- En la música es acaso donde el alma se acerca más al gran fin por el que lucha cuando se siente inspirada por el sentimiento poético: la creación de la belleza sobrenatural.
- Los que sueñan de día son conscientes de muchas cosas que escapan a los que sueñan sólo de noche.
- Todo lo que vemos desfilar ante nuestros ojos, todo lo que imaginamos, no es sino un sueño dentro de otro sueño.
- El hombre es un animal que estafa, y no hay otro animal que estafe fuera del hombre.
- El mejor jugador de ajedrez del mundo no puede llegar a otra cosa que ser simplemente el mejor jugador de ajedrez.
- La estupidez es el talento para la equivocación.

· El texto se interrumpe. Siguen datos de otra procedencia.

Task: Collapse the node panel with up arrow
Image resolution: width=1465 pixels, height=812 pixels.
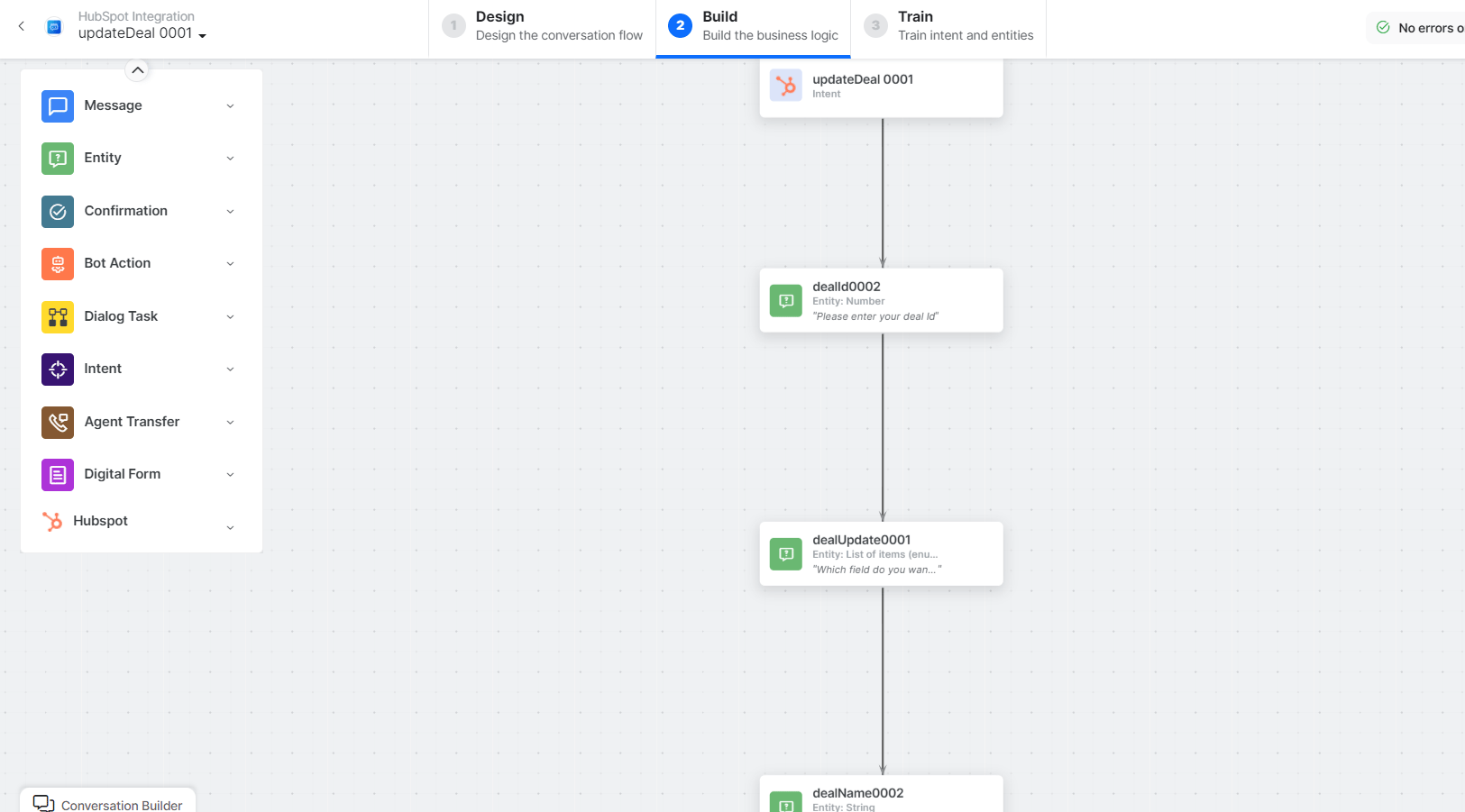Action: coord(137,69)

- No tengo fe en la perfectibilidad humana. Creo que el esfuerzo humano no va a tener un efecto apreciable sobre la humanidad. El hombre es ahora más activo, no más feliz, ni más sabio, que lo que lo era 6000 años atrás.

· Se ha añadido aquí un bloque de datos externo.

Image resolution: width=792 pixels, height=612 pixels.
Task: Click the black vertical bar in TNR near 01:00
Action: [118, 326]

- Ningún hombre que ha vivido sabe del más allá...Más que usted y yo; y toda religión... Surge simplemente del subterfugio, el miedo, la codicia, la imaginación y la poesía.
- No es verdaderamente valiente aquel hombre que teme ya parecer, ya ser, cuando le cuadra, cobarde.
- Cuando un loco parece completamente sensato, es ya el momento, en efecto, de ponerle la camisa de fuerza.
- El único medio de conservar el hombre su libertad es estar siempre dispuesto a morir por ella.
- Tal vez sea la propia simplicidad del asunto lo que nos conduce al error.
- A la muerte se le toma de frente con valor y después se le invita una copa.
- La ciencia no nos ha enseñado aún si la locura es o no lo más sublime de la inteligencia.
- No es una suposición irracional pensar que, en una vida futura, consideremos un sueño nuestros pensamientos actuales.
- ¿Quién no se ha sorprendido a sí mismo cien veces cometiendo una acción estúpida o vil, por la única razón de que "no debe" cometerla? ¿Acaso no existe en nosotros una eterna inclinación, a despecho de la excelencia de nuestro juicio, a violar "la ley" simplemente porque reconocemos que es la ley?
- Deseo poder escribir algo tan misterioso como un gato.
“Mi vida ha sido capricho, impulso, pasión, anhelo de soledad, mofa de las cosas de este mundo”, dejó escrito Edgar Allan Poe (1809-1849), cuya inadaptada existencia fue en muchos momentos tan estremecedora como los cuentos de terror que escribió. Siempre quiso ser poeta, pero las necesidades económicas le empujaron a dedicarse a la prosa. Su vida fue infeliz por la pobreza y las depresiones, que combatía con láudano y alcohol.
Nació en Boston, hijo de actores de teatro que murieron cuando él era un niño, y fue criado por el hombre de negocios John Allan. Entre los 6 y los 11 años, Edgar y su familia adoptiva vivieron en Inglaterra. Al volver a EE UU, estudió en colegios privados y luego en la Universidad de Virginia, pero no acabó el primer curso; pasaba más tiempo en el bar que en clase, y su padrastro se negó a pagar sus deudas de juego y le retiró la ayuda económica.
A partir de ahí, no paró de dar tumbos. Dejó el trabajo en una oficina y se marchó a Boston. Publicó dos libros de poemas, pero necesitado de dinero, se alistó en el ejército. Aguantó dos años; cuando dejó su cargo en la Academia, su padre adoptivo le repudió definitivamente. En 1831 se fue a vivir a Baltimore con una tía y su sobrina Virginia, de 11 años. Trabajó en un periódico y a los 27 se casó con su sobrina, que entonces tenía 16; sólo 10 años después, ella murió de tuberculosis. Los trabajos precarios, el alcohol y las drogas mermaron la salud de Poe, pero no su creatividad, reflejada en numerosos relatos cortos, una novela y maravillosos poemas, como Annabel Lee. El 3 de octubre de 1849 fue encontrado en pleno desvarío por las calles de Baltimore. Murió cuatro días después, con 40 años.
El láudano
Como bastantes artistas de su tiempo, Poe fue consumidor habitual de láudano, una preparación compuesta por opio y otras sustancias como vino blanco, azafrán, clavo y canela. En el siglo XIX se vendía en las boticas como remedio para calmar el dolor, reducir la ansiedad y tratar la diarrea.